おとめ座
何を諦めるべきか
予感と杞憂
今週のおとめ座は、「戦慄のかくも静けき若楓」(原民喜)という句のごとし。あるいは、ある種の予感に貫かれ、底まで引き込まれていくような星回り。
作者は広島で被爆した体験をベースにした小説『夏の花』などで知られる小説家・詩人ですが、掲句は原爆が投下される数日前に詠まれたもの。
「若楓(わかかえで)」は初夏の季語であり、楓の木は少年時代から作者の夢想の対象として親しまれてきたもので、既にそこに漂う嵐の前のような静けさから、暗い予感を受けとっていたのでしょう。
作者は俳号を「杞憂」といいましたが、義弟の評論家・佐々木基一によれば「原には危機に対する神経的なまでの予感があり、恐怖があった。

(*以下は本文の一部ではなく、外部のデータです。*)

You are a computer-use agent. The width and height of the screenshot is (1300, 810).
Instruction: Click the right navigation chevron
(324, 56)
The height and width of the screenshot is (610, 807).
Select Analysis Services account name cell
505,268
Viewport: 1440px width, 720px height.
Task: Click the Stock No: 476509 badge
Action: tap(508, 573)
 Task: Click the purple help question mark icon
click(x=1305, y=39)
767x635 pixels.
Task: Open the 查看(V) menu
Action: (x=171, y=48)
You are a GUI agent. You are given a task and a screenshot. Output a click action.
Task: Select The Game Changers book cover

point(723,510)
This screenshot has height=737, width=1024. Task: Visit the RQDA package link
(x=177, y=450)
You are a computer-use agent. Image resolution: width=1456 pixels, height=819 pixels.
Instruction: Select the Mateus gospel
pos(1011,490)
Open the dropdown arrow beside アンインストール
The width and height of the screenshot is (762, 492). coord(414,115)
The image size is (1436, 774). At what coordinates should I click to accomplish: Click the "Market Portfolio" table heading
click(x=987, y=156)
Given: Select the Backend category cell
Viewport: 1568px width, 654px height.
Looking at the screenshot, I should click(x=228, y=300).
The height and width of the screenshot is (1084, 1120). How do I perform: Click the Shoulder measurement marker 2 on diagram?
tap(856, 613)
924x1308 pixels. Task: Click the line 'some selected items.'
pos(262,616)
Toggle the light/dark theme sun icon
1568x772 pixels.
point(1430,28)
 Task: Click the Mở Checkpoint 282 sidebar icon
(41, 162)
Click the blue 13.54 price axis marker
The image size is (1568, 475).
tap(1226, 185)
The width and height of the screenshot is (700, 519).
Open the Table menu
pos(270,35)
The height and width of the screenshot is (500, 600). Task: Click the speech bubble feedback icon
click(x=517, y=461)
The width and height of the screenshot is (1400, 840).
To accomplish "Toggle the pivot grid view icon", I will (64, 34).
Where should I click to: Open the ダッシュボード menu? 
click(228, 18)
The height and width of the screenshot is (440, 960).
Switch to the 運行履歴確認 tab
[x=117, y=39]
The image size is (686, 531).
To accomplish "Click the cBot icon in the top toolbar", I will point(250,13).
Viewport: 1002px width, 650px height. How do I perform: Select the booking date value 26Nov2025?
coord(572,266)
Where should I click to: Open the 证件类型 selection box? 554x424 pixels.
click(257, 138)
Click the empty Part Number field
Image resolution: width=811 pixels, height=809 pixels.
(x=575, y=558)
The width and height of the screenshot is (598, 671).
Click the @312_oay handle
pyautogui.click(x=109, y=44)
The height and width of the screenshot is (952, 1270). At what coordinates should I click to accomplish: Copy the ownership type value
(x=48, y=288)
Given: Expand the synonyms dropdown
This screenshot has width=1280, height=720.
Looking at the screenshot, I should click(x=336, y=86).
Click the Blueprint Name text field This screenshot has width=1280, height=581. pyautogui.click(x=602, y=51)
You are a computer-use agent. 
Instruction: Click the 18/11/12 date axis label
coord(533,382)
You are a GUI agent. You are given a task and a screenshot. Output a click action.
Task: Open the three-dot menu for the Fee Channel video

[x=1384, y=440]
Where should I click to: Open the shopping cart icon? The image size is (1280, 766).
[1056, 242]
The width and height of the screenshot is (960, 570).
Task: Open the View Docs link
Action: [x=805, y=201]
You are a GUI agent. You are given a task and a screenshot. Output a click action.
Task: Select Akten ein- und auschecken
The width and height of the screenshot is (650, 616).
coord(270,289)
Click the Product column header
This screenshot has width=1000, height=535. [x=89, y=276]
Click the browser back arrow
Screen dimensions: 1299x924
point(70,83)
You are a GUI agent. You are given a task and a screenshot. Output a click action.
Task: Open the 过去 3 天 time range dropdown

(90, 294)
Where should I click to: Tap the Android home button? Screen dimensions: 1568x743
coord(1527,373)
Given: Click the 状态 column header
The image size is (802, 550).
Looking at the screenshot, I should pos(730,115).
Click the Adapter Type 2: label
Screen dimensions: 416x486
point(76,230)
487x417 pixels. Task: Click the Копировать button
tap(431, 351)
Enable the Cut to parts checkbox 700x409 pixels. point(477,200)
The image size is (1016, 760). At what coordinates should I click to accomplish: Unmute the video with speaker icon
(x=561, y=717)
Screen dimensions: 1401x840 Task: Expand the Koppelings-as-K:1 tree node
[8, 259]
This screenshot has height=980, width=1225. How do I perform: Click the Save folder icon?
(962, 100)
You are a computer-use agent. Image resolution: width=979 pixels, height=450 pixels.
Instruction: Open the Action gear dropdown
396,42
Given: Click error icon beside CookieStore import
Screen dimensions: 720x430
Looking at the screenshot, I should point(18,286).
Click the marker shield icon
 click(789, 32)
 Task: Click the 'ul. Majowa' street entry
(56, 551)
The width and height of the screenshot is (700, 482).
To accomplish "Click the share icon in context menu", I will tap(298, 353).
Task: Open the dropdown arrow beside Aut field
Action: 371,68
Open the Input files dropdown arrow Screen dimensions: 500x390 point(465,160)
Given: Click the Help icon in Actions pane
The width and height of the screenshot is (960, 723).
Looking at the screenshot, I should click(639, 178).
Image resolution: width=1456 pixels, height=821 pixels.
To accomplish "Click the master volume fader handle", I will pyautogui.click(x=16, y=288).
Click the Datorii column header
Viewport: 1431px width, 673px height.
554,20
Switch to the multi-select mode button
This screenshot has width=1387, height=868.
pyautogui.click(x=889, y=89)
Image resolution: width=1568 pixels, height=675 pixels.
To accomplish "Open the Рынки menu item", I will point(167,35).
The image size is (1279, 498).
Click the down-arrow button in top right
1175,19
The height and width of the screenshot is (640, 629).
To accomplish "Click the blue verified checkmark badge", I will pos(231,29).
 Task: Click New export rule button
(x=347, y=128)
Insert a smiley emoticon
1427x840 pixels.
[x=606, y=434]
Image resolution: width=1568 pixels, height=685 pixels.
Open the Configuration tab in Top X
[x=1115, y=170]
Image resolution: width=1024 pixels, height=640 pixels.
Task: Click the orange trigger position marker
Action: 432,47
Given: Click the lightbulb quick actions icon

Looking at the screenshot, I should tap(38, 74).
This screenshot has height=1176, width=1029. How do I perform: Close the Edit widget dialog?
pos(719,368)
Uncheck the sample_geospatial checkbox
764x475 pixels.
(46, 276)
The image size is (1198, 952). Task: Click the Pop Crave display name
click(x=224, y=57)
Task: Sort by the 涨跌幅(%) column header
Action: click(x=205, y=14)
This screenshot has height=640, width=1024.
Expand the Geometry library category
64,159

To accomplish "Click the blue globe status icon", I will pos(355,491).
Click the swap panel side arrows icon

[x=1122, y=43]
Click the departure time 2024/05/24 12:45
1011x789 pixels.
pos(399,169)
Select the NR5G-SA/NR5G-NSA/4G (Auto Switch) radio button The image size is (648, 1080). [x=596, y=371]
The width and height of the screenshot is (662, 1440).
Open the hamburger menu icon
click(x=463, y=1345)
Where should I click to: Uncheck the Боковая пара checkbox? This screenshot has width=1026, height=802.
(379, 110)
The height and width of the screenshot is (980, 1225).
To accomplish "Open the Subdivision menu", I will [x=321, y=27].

そういう自分の性格をよく知って、自ら諧謔的に杞憂なる号をつけたのであろう」とのことでした。
予感や杞憂といえば、大抵は幻影として「気にし過ぎだよ」の一言で受け流れるものと相場は決まっていますが、作者の場合は、手で触れられるような夢のごとき、確かなリアリティーを持っていたのかも知れません。
6月28日に「展開力」の火星がおとめ座から数えて「自己の弱まり」を意味する8番目のおひつじ座へと移っていく今週のあなたもまた、考えうる最悪のシナリオや展開からいかに目をそらさずに直視できるかが鍵となってくるはず。
諦めと治癒
今はもう使われていない表現ですが『分裂病者と生きる』(1993年)という本があって、その中で編者のひとりである加藤清がまだ若い精神科医だった頃のエピソードとして次のような話が語られています。
いわく、壁面に頭を打ちつけて自傷行為をやめない患者を前にして、誰も何もなす術がなくなり、無力感にかられてみな呆然として立ち尽くしていたと。そのとき、加藤は突然、病室の隅にあったゴミ箱の中に入って土下座した。すると、それまで誰が何を言おうとしようと自傷行為をやめなかった患者が動きを止めて、加藤に注意を向けた。そして、その瞬間から治療行為が進み始めていったというのです。
加藤はなぜ、わざわざゴミ箱に入って土下座したのか。あえて言いきるならば、ここにはあらゆるレベルの治療や治癒という現象の秘密が現れているように思いますし、それは今のおとめ座にとっても重要な指針になってくるでしょう。
加藤のしたことは、患者や同僚に対するある種の「超越」行為と言えますが、同時にそこには「自分ではどうにもならない」「救えない」といった患者の苦悩に対する諦めの深さと祈りの切実さがあるという点で、権力構造を伴なう操作や圧倒、マウンティングなどとは決定的に異なっているのです。
今週のおとめ座もまた、自分を取り巻く現実全体をぼんやりと見つめつつ、そうした<諦め>ということに心を留めていくといいかも知れません。